START Source document
Ciao,

[TXT version]

I'm among the people that have to deal with with the in-famous two nodes
problem (http://www.beekhof.net/blog/2018/two-node-problems).

I am not sure if to open a bug for this.. so I'm first off reporting on
the list.. in the hope to get fast feedback.

Problem statement

I have a cluster made by two nodes with a DRBD shared partition which
some resources (systemd services) have to stick to.

Software versions

    corosync -v
    Corosync Cluster Engine, version '2.4.5'
    Copyright (c) 2006-2009 Red Hat, Inc.

    pacemakerd --version
    Pacemaker 1.1.21-4.el7

    drbdadm --version
    DRBDADM_BUILDTAG=GIT-hash:\
fb98589a8e76783d2c56155c645dbaf02ac7ece7\ build\ by\ mockbuild@\,\
2020-04-05\ 03:21:05
    DRBDADM_API_VERSION=2
    DRBD_KERNEL_VERSION_CODE=0x090010
    DRBD_KERNEL_VERSION=9.0.16
    DRBDADM_VERSION_CODE=0x090c02
    DRBDADM_VERSION=9.12.2

corosync.conf nodes:

nodelist {
    node {
        ring0_addr: 10.1.3.1
        nodeid: 1
    }
    node {
        ring0_addr: 10.1.3.2
        nodeid: 2
    }
}
quorum {
    provider: corosync_votequorum
    two_node: 1
}

drbd nodes config:

resource myresource {

  volume 0 {
    device    /dev/drbd0;
    disk      /dev/mapper/vg0-res--etc;
    meta-disk internal;
  }

  on 123z555666y0 {
    node-id 0;
    address 10.1.3.1:7789;
  }

  on 123z555666y1 {
    node-id 1;
    address 10.1.3.2:7789;
  }

  connection {
    host 123z555666y0;
    host 123z555666y1;
  }

  handlers {
    before-resync-target "/usr/lib/drbd/snapshot-resync-target-lvm.sh";
    after-resync-target "/usr/lib/drbd/unsnapshot-resync-target-lvm.sh";
  }

}

I need to reconfigure the hostname of both the nodes of the cluster.
I've gathered some literature around

    https://pacemaker.oss.clusterlabs.narkive.com/csHZkR5R/change-hostname

https://clusterlabs.org/pacemaker/doc/en-US/Pacemaker/1.1/html/Pacemaker_Explained/s-node-name.html
    https://www.suse.com/support/kb/doc/?id=000018878 <- DIDN'T  WORK
    https://bugs.clusterlabs.org/show_bug.cgi?id=5265 <- DIDN'T  WORK

but have not yet found a way to address this (unless with simultaneous
reboot of both nodes).
END Source document
Challenge A:
Answer each question from the forum post.
(i) Which Pacemaker version is reported?
(ii) Which port number appears in the DRBD addresses of both nodes?
(iii) What does the author need to reconfigure on both nodes of the cluster?
Challenge B:
State whether each statement agrees with the forum post, answering yes or no and quoting the words of the post that decide it.
(i) The corosync quorum section enables two-node mode.
(ii) The author has already opened a bug for this issue.
(iii) The DRBD kernel version is 9.0.16.
Rely solely on the forum post for everything that concerns it.
START Raw data
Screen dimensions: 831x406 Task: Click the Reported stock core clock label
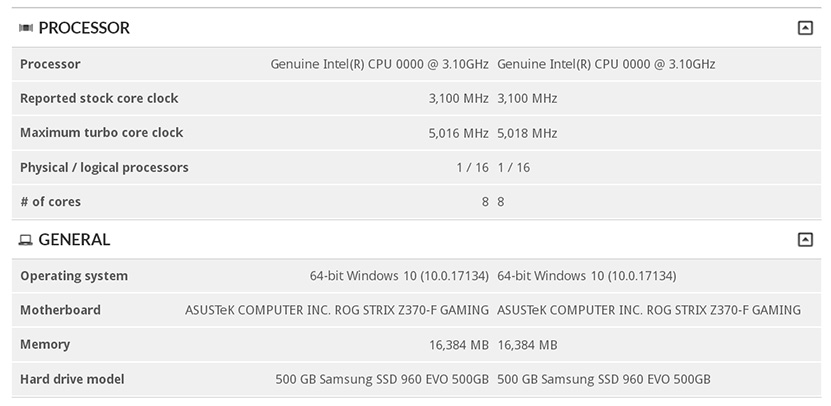(99, 98)
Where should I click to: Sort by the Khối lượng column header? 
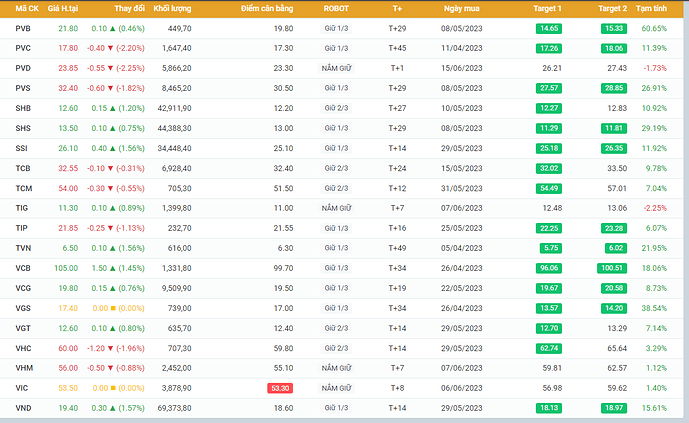click(172, 8)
END Raw data
Written response A:
(i) Pacemaker 1.1.21-4.el7
(ii) 7789
(iii) The hostname

Written response B:
(i) Yes: "two_node: 1"
(ii) No: "I am not sure if to open a bug for this.."
(iii) Yes: "DRBD_KERNEL_VERSION=9.0.16"